Topic Wizard – Visual RegExp Editor
The interactive Topic Wizard is a visual tool to create and edit regular expressions. It helps to define search queries by combining a dialog for prefix and suffix extension with a word tree of phrases. By removing irrelevant phrases, user can restrict the query and increase the relevance of results.
A Visual Tool to Specify Topics
Effective topic management goes beyond simple keyword searches. To properly describe abstract concepts such as innovation, or to disambiguate brand names such as Amazon and Apple one needs to consider synonyms, singular and plural versions of a term, grammatical variations, lists of related products, etc.
To formally describe such multiple appearances, regular expressions are very useful. But defining them can be a tedious task, pondering over a wide range of possible combinations. Most likely the result will be incomplete, since it is almost impossible to think of every possible combination. To overcome this problem, the Topic Wizard suggest a list of prefixes and suffixes, as well as frequent phrases preceding or following the term, grouped together in a word tree-based fashion. Please note that adding prefixes and suffixes extends the result set, while switching to phrase mode limits the result set).
How to Access and Use the Topic Wizard
The Topic Wizard is available from each line defined in the Topic Editor, which is accessible via the drop-down menu in the third column of the advanced search dialog. As shown in the figure above, its user interface consists of a mode selector, the central term list, visual tree structures to the left and right, and additional options in the footer menu:
Main Interface Components
- Mode Selector. Located in the lower part of the window, it allows to switch between suffix and prefix modes, or activate the word tree representation to restrict the query to specific phrases.
- Term List. Depending on the selected mode, the area in the center of the window shows either a scrollable list of the base term plus identified prefixes or suffixes, or the currently selected pre-/suffix combinations.
- Phrase Tree. Left and right of the center area, a tree structure presents the identified phrases surrounding the term(s).
- Additional Features. The footer provides (i) sorting criteria to list query results alphabetically or by frequency; (ii) stop word filtering in the phrase restriction mode; and (iii) a counter in the lower right corner to indicate the number of matches based on the selected data source(s) and time interval.
Interactive Features
- Clicking on a term adds the highlighted prefix or suffix.
- Hovering over a prefix term will display all its suffixes, and vice versa.
- Hovering over a phrase will display a list of base terms preceding or following this phrase; depending on the local tree structure, an icon allows to expand or collapse a specific subtree.
- Clicking on a sub-tree restricts the query to the selected phrase.
Supported Regular Expression Format
To use the Topic Wizard for a phrase or regular expression (RegExp), it needs to follow a specific syntax. The most straightforward way is to start with a single word such as “sustain”, and use the Topic Wizard to add relevant prefixes and suffixes, or to restrict the query to match only certain phrases.

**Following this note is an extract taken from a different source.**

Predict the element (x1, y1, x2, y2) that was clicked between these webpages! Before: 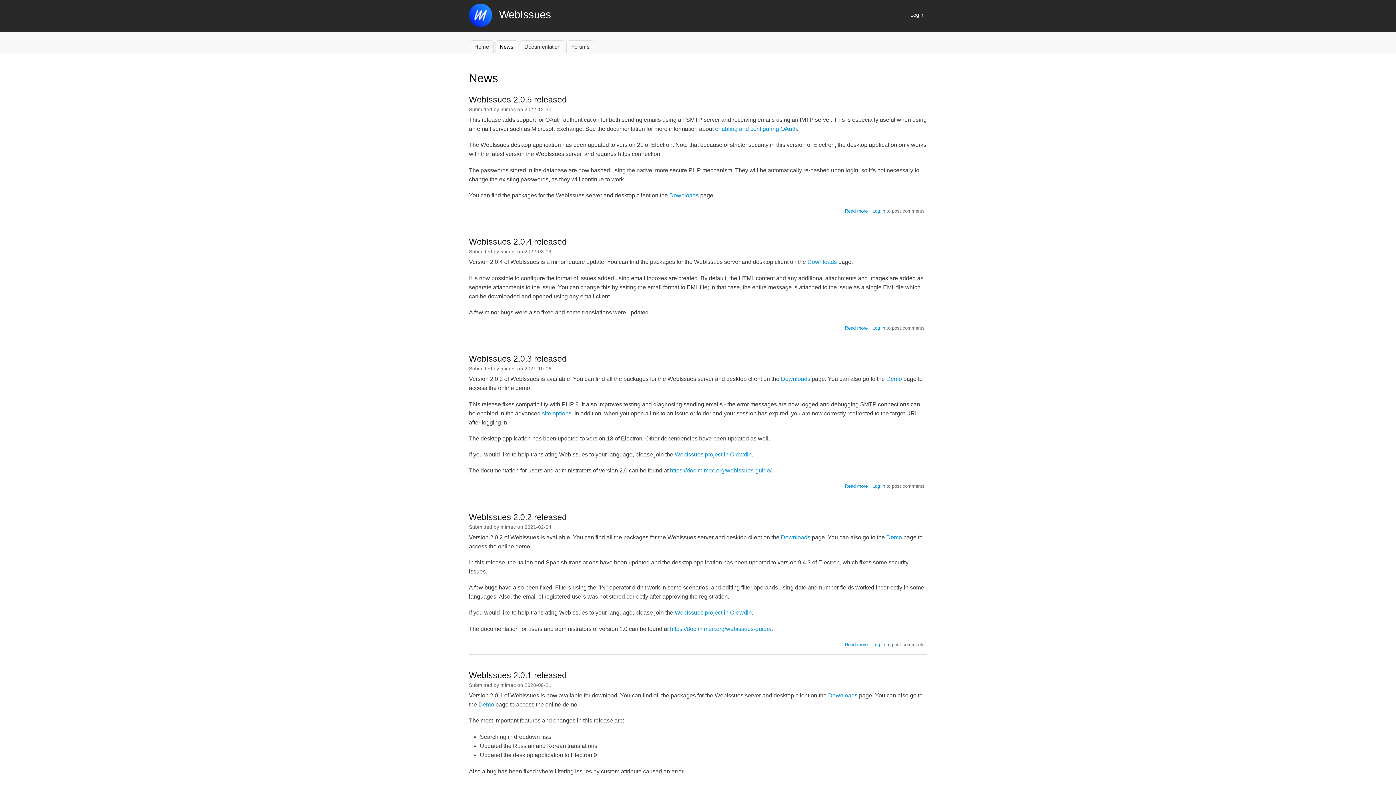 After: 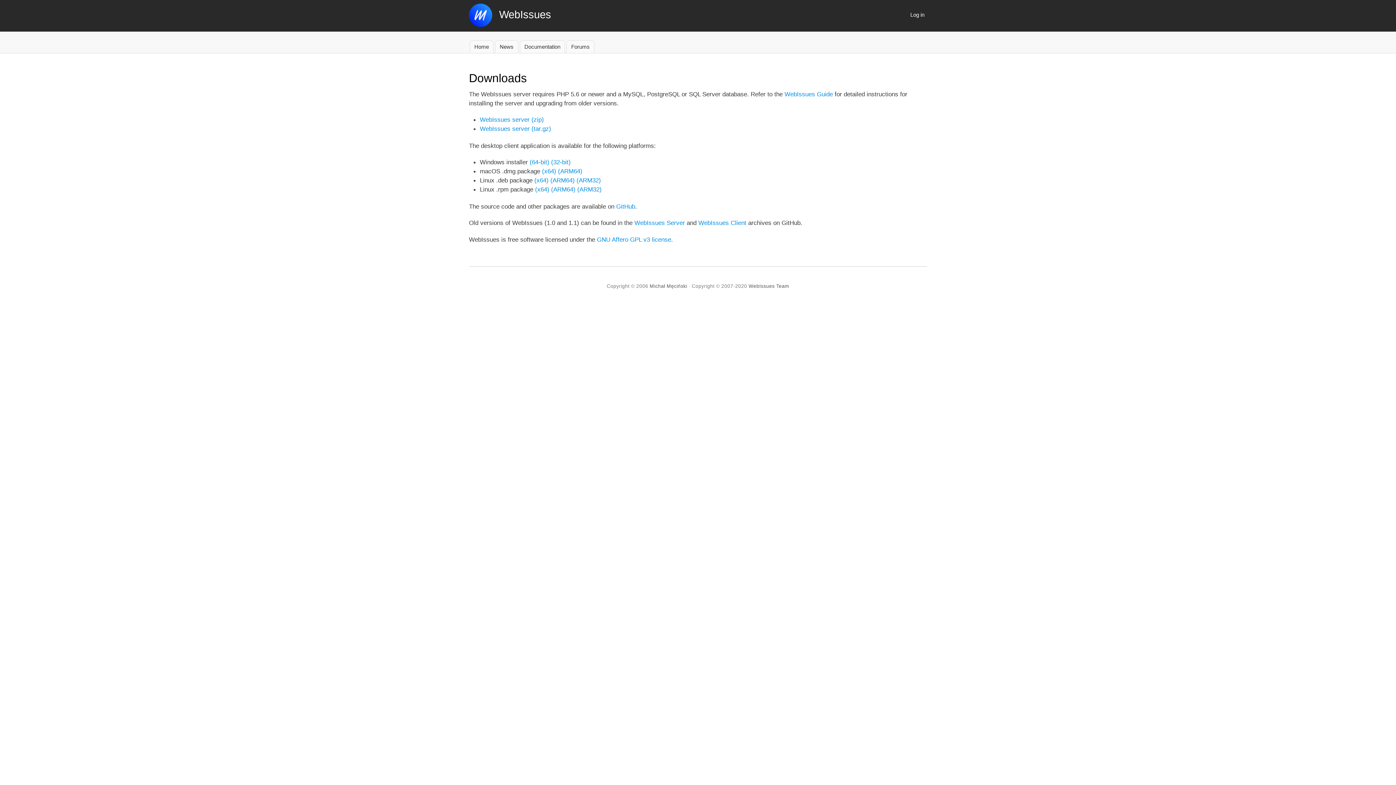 Action: label: Downloads bbox: (781, 534, 810, 540)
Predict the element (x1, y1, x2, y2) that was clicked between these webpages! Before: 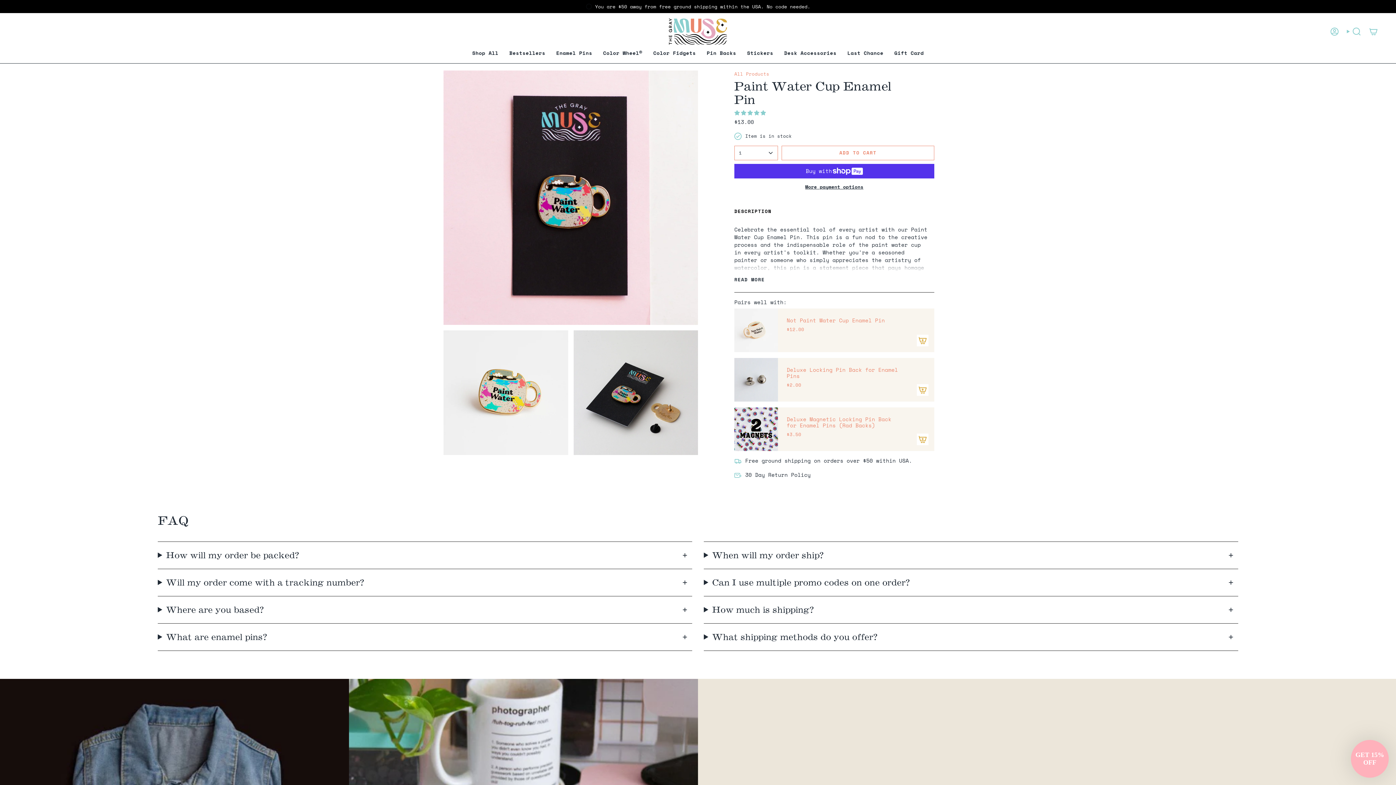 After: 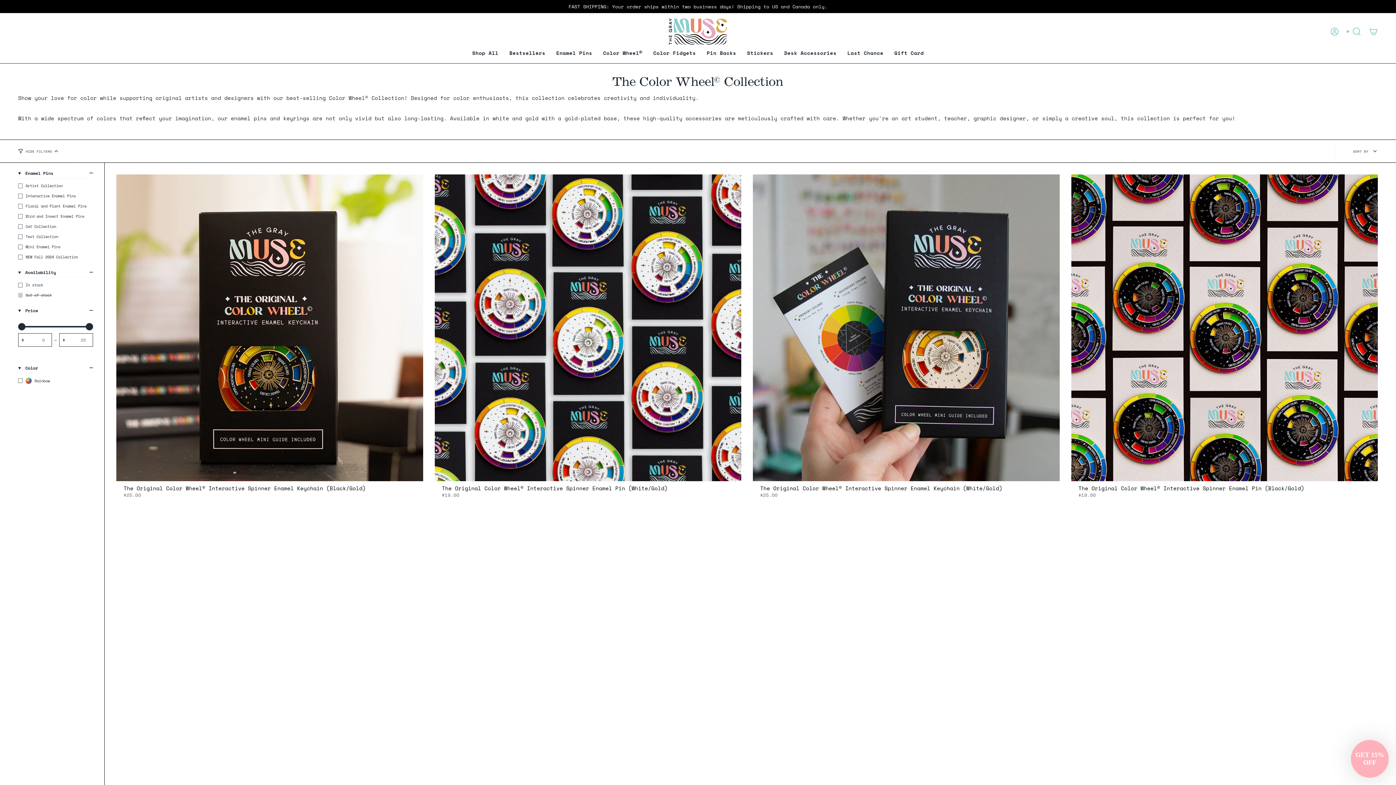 Action: label: Color Wheel© bbox: (597, 44, 648, 61)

Adding the suffix -able and the phrase parts development, growth, agriculture and energy policy, for example, would lead to the following regular expression:
sustain(able)? (development|growth|agriculture|energy policy)
This expression is a compact way to represent the following phrases:
sustainable development
sustainable growth
sustainable agriculture
sustainable energy policy
sustain development
sustain growth
sustain agriculture
sustain energy policy
The most complex regular expressions supported by the wizard (i.e. can be re-opened and edited) correspond to the following syntax:
(prefix phrase1|prefix phrase2|…) (prefix1|…)?baseterm(suffix1|…)? (suffix phrase1|…)